__TEXT SECTION__

>>

The German state of Saxony and Taiwan Semiconductor Manufacturing Co. are working together on an exchange program that will bring Dresden students to Taiwan for internships in a push to foster chip talent.
(Bloomberg) — The German state of Saxony and Taiwan Semiconductor Manufacturing Co. are working together on an exchange program that will bring Dresden students to Taiwan for internships in a push to foster chip talent.
State-backed TU Dresden will send around 50 students every year to study at universities in Taiwan for three months starting in the spring of 2024, followed by a three-month internship at TSMC to get hands-on experience, University President Ursula Staudinger said on Tuesday. National Taiwan University will be the first university in Taiwan to participate in the program, she said.
Staudinger spoke at a ceremony to open a Saxony-funded liaison office in Taipei, set up to attract Taiwanese students to study at Dresden’s universities as part of a broader cooperation agreement between TSMC, Saxony and TU Dresden.
There’s a sense of urgency in Saxony about fostering new talent. Some 28% of electrical engineering experts and 33% of engineering supervisors in Germany’s semiconductor sector will reach retirement age within the next 10 to 12 years, according to a study from the research institute IW Koeln.
For the whole of Germany, the sector reported a shortage of 62,000 employees between June 2021 and June 2022. With the population graying and fewer Germans entering the workforce, “there’s still a huge need for foreign skilled labor,” a spokesperson from Germany’s Labor Ministry previously told Bloomberg.
TSMC has agreed to build a €10 billion ($11 billion) plant in eastern Germany in partnership with Infineon Technologies AG, NXP Semiconductors NV and Robert Bosch GmbH.

<<

Extend the news article about the Saxony–TSMC student exchange by writing the paragraphs that come after its last sentence.

__INFORMATION PROVIDED__
>>

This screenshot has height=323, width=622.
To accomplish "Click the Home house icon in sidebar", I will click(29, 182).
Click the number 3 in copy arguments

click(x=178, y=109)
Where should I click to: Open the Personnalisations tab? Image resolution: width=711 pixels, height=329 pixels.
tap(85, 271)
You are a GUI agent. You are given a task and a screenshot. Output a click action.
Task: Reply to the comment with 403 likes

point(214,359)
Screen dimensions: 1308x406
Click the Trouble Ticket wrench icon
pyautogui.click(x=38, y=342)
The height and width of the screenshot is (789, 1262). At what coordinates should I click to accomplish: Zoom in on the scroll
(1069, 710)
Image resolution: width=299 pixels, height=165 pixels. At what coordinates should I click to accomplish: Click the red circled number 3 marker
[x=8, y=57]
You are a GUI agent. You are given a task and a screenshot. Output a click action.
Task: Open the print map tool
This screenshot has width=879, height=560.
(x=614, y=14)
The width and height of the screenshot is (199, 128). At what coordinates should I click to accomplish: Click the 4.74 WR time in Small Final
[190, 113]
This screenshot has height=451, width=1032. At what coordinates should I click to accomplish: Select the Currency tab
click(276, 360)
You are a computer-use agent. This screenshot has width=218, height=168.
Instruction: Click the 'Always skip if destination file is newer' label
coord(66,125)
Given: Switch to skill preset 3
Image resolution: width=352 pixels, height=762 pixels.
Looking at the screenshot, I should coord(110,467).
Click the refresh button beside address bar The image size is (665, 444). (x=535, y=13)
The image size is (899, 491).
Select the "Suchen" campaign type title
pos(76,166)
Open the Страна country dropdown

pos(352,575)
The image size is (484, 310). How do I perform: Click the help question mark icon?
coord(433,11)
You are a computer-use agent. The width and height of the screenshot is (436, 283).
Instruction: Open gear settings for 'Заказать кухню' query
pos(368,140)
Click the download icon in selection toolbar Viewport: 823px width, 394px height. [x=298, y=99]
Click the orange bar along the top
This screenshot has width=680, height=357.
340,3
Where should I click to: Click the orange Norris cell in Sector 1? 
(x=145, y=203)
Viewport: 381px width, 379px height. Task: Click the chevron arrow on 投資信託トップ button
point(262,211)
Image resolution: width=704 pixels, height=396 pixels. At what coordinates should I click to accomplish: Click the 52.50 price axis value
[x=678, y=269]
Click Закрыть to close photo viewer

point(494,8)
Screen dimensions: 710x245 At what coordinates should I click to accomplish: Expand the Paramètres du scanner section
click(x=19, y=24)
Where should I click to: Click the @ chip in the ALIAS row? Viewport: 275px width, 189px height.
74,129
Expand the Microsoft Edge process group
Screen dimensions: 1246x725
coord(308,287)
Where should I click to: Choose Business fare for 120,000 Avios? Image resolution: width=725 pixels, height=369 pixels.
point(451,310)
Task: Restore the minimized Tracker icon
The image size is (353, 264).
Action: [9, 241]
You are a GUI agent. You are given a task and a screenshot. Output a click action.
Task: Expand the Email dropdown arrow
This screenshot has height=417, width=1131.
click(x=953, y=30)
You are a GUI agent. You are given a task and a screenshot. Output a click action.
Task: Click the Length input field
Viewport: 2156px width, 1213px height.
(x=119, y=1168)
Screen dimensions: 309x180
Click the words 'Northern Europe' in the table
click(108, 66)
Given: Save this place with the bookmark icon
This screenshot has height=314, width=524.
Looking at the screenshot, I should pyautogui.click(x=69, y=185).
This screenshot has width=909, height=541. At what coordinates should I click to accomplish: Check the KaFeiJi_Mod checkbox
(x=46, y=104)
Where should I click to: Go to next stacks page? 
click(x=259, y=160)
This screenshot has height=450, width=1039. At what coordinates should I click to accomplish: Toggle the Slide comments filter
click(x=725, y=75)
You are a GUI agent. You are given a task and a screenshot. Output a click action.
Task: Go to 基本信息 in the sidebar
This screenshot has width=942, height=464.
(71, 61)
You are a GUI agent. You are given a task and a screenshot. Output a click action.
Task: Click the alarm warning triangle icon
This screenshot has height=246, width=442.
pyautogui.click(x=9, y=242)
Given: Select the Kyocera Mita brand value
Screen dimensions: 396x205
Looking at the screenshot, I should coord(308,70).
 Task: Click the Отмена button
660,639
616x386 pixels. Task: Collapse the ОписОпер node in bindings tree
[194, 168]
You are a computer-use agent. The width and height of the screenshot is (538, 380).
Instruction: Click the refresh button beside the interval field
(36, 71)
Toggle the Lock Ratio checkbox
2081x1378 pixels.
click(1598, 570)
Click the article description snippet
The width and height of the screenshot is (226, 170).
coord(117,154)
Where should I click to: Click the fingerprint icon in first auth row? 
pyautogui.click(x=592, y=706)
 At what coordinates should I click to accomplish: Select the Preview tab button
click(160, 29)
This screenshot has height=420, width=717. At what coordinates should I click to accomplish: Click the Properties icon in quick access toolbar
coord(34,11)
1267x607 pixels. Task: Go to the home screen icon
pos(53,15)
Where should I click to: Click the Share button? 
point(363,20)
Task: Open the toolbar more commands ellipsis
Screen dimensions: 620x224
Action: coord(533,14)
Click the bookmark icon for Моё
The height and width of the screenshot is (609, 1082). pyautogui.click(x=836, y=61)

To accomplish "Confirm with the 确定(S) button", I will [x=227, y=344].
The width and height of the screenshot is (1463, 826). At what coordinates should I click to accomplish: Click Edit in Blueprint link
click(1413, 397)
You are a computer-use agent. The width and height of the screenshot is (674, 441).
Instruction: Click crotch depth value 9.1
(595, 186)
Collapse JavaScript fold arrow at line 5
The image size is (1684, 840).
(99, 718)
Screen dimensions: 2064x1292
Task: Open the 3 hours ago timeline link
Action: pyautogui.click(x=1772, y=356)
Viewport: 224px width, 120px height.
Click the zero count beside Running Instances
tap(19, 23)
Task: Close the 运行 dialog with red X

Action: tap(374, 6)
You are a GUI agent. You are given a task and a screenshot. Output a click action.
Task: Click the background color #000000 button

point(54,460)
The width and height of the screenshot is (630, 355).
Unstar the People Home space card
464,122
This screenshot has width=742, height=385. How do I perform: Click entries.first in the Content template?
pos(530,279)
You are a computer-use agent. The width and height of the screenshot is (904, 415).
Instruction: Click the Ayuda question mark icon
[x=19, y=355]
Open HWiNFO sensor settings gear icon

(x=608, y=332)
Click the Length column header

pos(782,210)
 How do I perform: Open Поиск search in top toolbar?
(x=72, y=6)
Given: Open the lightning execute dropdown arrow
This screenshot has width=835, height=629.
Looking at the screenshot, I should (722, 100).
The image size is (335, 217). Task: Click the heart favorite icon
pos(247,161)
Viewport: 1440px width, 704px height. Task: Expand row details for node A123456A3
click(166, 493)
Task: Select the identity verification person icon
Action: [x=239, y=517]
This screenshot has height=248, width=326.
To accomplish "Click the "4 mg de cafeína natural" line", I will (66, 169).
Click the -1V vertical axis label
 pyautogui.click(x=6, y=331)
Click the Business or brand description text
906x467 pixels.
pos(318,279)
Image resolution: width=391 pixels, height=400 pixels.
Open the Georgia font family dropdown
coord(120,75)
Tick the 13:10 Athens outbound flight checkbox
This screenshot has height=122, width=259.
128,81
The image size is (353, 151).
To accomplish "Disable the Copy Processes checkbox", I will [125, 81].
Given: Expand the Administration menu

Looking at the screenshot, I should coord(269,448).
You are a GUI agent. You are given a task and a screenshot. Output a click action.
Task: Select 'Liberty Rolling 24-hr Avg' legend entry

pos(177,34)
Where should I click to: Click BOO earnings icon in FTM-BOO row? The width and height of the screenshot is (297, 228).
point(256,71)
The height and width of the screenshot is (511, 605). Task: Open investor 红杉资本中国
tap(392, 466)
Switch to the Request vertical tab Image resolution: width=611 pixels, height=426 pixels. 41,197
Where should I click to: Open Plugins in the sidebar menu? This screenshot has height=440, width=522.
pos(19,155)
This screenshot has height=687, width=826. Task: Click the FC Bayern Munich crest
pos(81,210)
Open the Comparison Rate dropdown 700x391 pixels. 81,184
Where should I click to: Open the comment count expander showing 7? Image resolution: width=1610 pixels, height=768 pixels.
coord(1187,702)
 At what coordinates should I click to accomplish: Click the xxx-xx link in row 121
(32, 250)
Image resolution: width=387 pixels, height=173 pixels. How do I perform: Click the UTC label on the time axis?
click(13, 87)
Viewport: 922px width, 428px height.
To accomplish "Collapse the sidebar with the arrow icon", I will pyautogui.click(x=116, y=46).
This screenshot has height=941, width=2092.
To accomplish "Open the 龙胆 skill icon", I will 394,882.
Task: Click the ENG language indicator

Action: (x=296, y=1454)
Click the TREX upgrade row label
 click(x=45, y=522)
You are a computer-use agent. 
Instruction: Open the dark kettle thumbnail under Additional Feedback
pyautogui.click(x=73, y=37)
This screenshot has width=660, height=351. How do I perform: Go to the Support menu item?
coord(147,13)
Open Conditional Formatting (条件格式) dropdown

<<

__THE OUTPUT__
The planned fab will be 70% owned by TSMC, which will operate the facility in Dresden, with Infineon, NXP and Bosch each holding a 10% equity stake, subject to regulatory approval.
Slated to begin production by the end of 2027, it will provide chips for the automotive and industrial sectors and is a first step for TSMC in establishing a major European production site to counter risks from rising tensions in the Taiwan Strait.
It’s also another coup for Chancellor Olaf Scholz’s ruling coalition, which has agreed to €10 billion in aid for a new Intel Corp. plant in Magdeburg in a push to shore up the country’s tech sector and secure supplies of critical components. The government will provide as much as €5 billion in subsidies for TSMC’s Dresden factory.
The Taiwanese company said in a separate statement that it will contribute €3.5 billion to the project, dubbed European Semiconductor Manufacturing Company GmbH. Total investment is expected to amount to more than €10 billion, including “strong support from the European Union and the German government,” and it will create about 2,000 direct high-tech jobs, the companies said.
–With assistance from Vlad Savov.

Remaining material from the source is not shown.